_Task to complete_
Would you return all of this data exactly, leaving nothing out?
______
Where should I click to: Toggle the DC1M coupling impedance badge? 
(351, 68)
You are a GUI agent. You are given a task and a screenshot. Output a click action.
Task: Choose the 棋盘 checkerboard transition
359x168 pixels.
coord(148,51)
______
_Written response_
Where should I click to: Toggle the DC1M coupling impedance badge? 
(351, 68)
You are a GUI agent. You are given a task and a screenshot. Output a click action.
Task: Choose the 棋盘 checkerboard transition
359x168 pixels.
coord(148,51)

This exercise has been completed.